There doesn't appear to be any easy way to do this within datafusion after opening the CSV file. But you could instead open the CSV file directly with arrow, produce a new RecordBatch that incorporates the index column, and then feed this to datafusion using a MemTable. Here's the example assuming we are only processing one batch ...
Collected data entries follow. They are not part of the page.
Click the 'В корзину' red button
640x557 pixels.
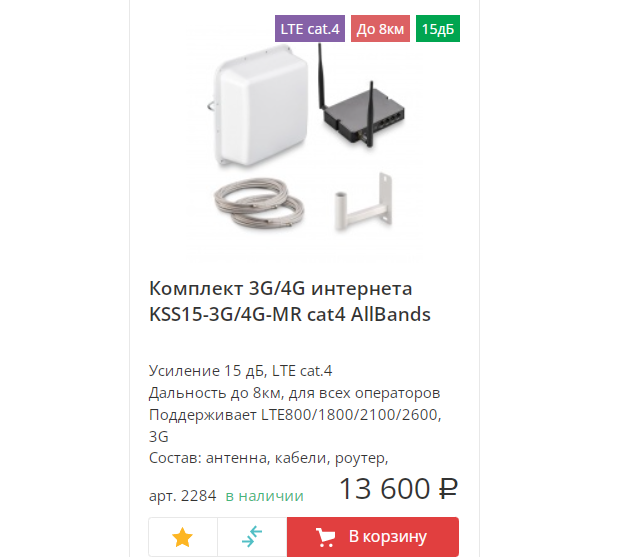[x=373, y=537]
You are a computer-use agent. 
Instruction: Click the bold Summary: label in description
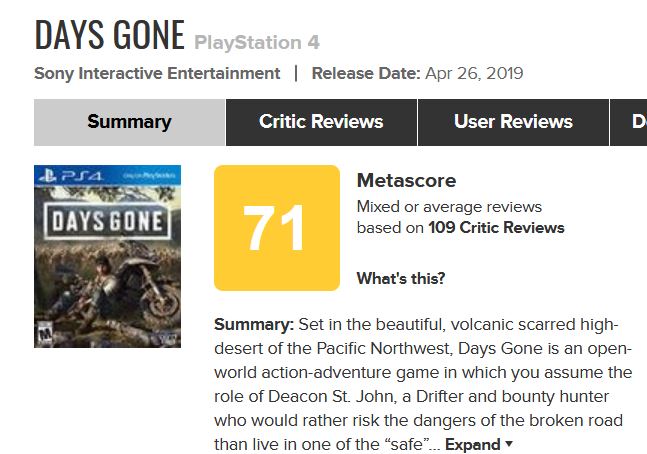tap(254, 326)
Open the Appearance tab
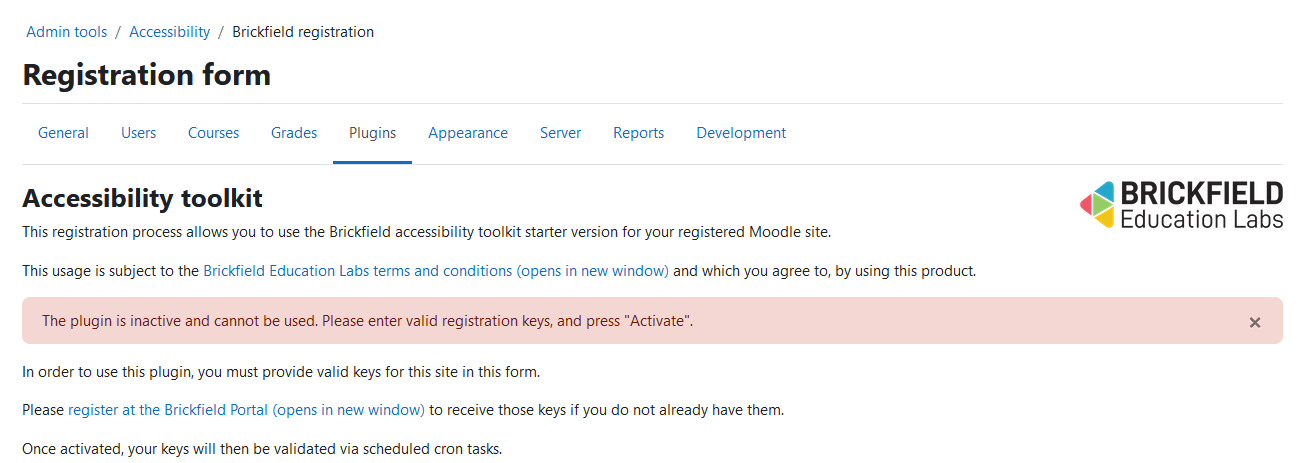This screenshot has height=463, width=1308. pos(468,133)
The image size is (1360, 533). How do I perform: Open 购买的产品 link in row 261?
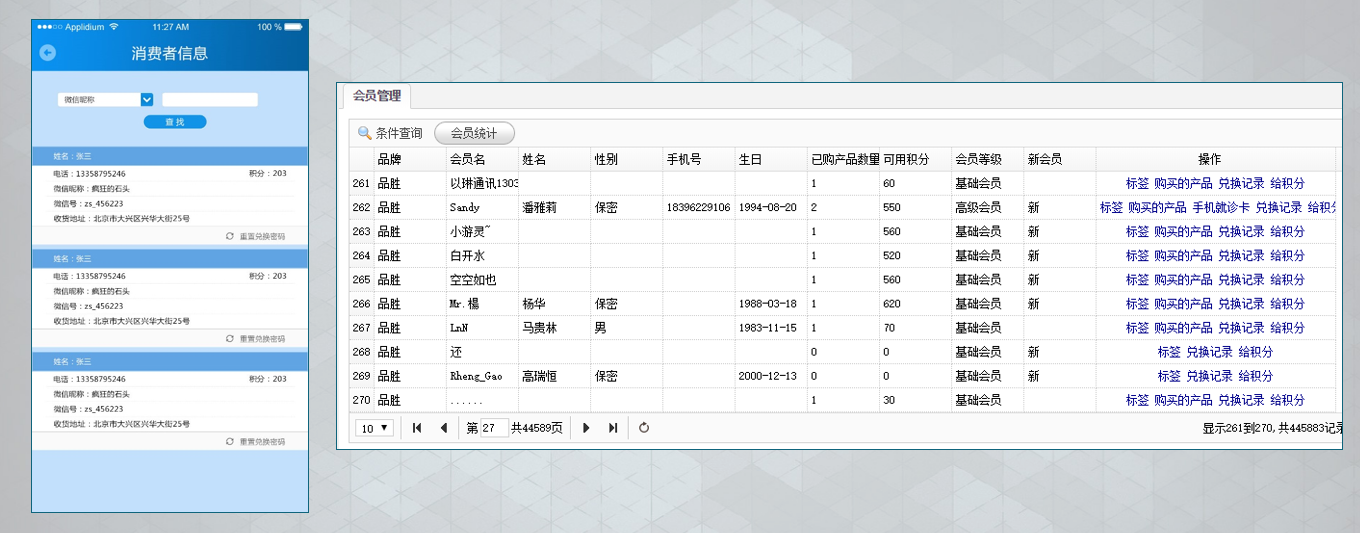[1183, 184]
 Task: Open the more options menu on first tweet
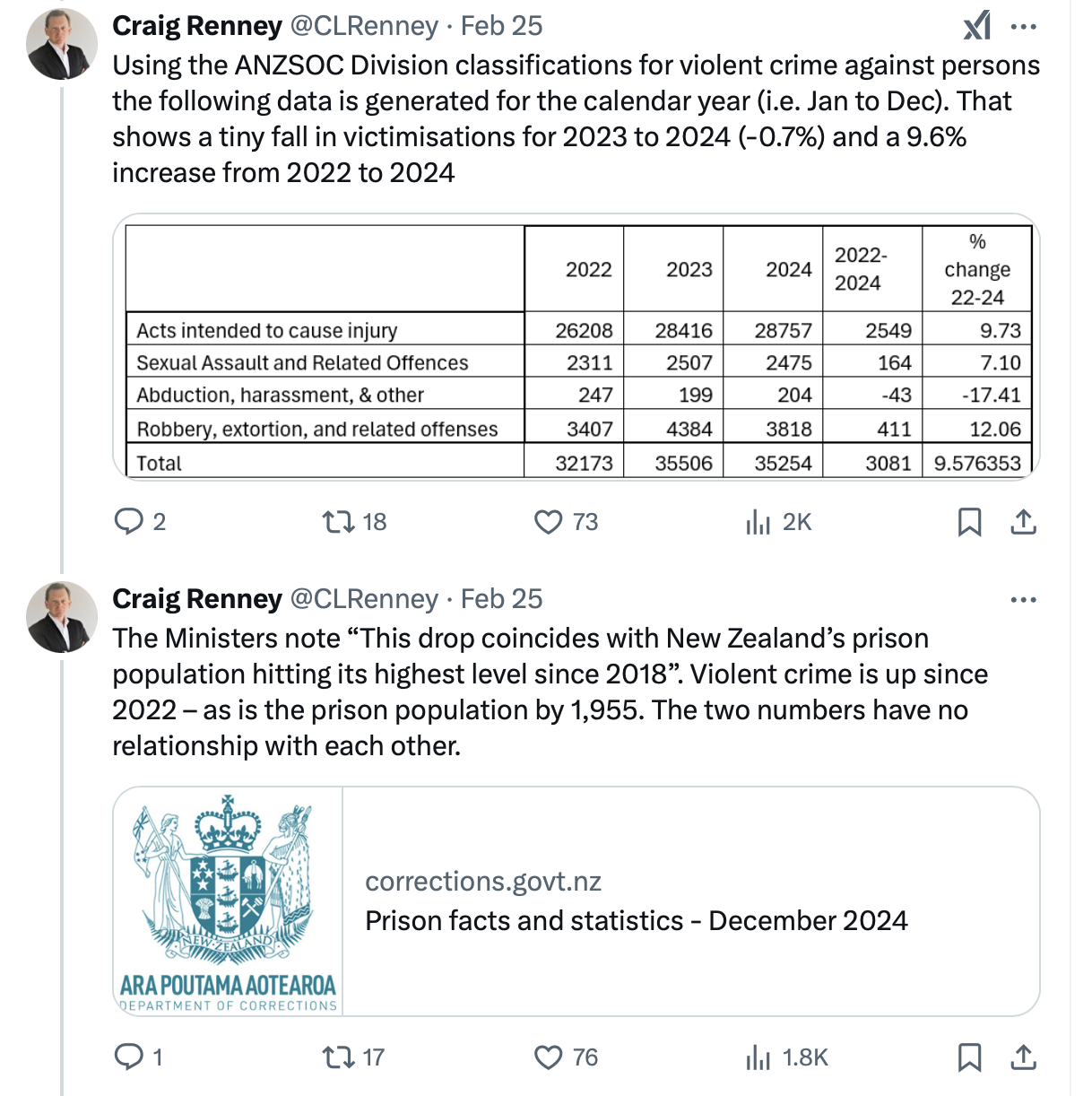tap(1023, 26)
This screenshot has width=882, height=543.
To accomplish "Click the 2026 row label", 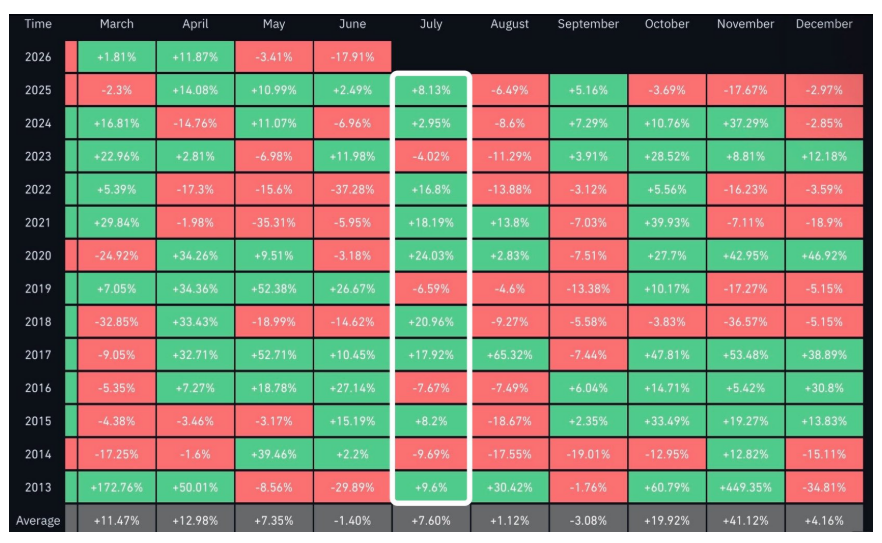I will [x=38, y=57].
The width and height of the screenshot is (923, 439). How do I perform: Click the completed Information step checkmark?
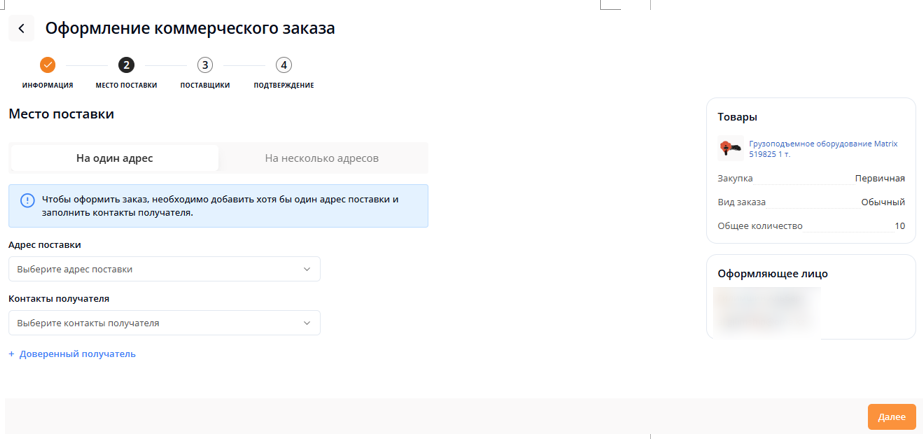[47, 65]
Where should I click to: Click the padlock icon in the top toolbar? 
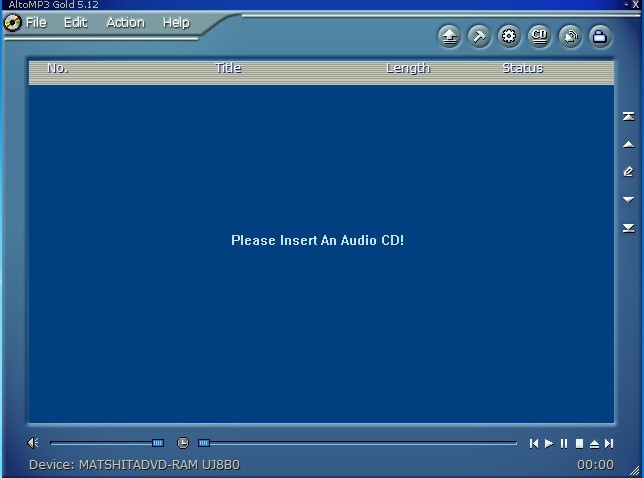pyautogui.click(x=599, y=37)
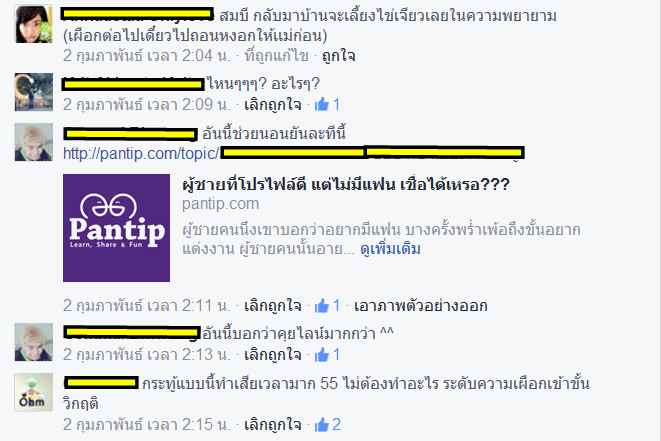Screen dimensions: 661x441
Task: Click the like thumb icon on 2:13 comment
Action: coord(322,355)
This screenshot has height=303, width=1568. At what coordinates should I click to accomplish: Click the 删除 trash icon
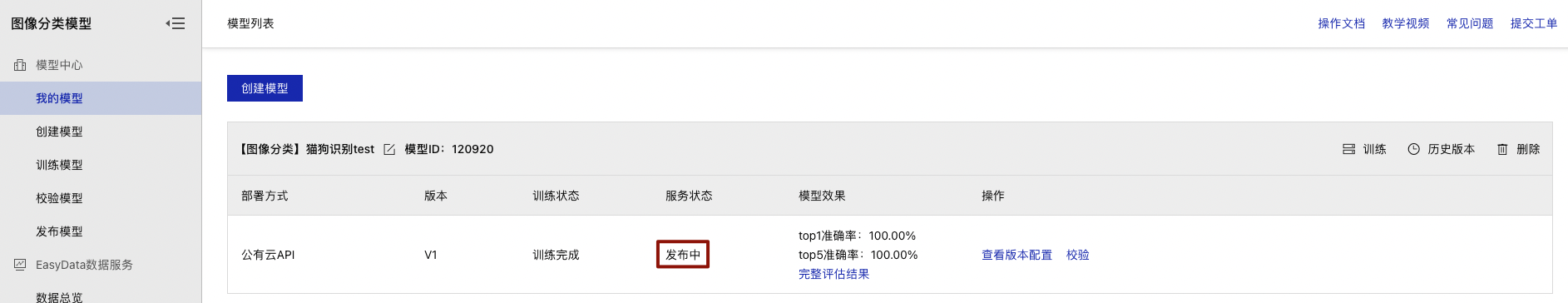1502,149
use datafusion::prelude::*;
use datafusion::datasource::MemTable;
use arrow::util::pretty::print_batches;
use arrow::record_batch::RecordBatch;
use arrow::array::{UInt32Array, Int64Array};
use arrow::datatypes::{Schema, Field, DataType};
use arrow::csv;
use std::fs::File;
use std::sync::Arc;
#[tokio::main]
async fn main() -> datafusion::error::Result<()> {
let schema = Schema::new(vec![
Field::new("a", DataType::Int64, false),
Field::new("b", DataType::Int64, false),
]);
let file = File::open("tests/example.csv")?;
let mut csv = csv::Reader::new(file, Arc::new(schema), true, None, 1024, None, None);
let batch = csv.next().unwrap()?;
let length = batch.num_rows() as u32;
let idx_array = UInt32Array::from((0..length).collect::<Vec<u32>>());
let a_array = Int64Array::from(batch.column(0).as_any().downcast_ref::<Int64Array>().unwrap().values().to_vec());
let b_array = Int64Array::from(batch.column(1).as_any().downcast_ref::<Int64Array>().unwrap().values().to_vec());
let new_schema = Schema::new(vec![
Field::new("idx", DataType::UInt32, true),
Field::new("a", DataType::Int64, false),
Field::new("b", DataType::Int64, false),
]);
let new_batch = RecordBatch::try_new(Arc::new(new_schema),
vec![Arc::new(idx_array), Arc::new(a_array), Arc::new(b_array)])?;
let mem_table = MemTable::try_new(new_batch.schema(), vec![vec![new_batch]])?;
let mut ctx = ExecutionContext::new();
// create the dataframe
let df = ctx.read_table(Arc::new(mem_table))?;
let results = df.collect().await?;
print_batches(&results).unwrap();
// do whatever you need to do
// do whatever you need to do
// do whatever you need to do
Ok(())
}
My example.csv looks like this ...
a,b
1,2
1,3
4,2
2,6
3,7
And the output should be ...
+-----+---+---+
| idx | a | b |
+-----+---+---+
| 0 | 1 | 2 |
| 1 | 1 | 3 |
| 2 | 4 | 2 |
| 3 | 2 | 6 |
| 4 | 3 | 7 |
+-----+---+---+
Though if you're really just in search of a crate with functionality like pandas in python, I'd urge you to checkout polars.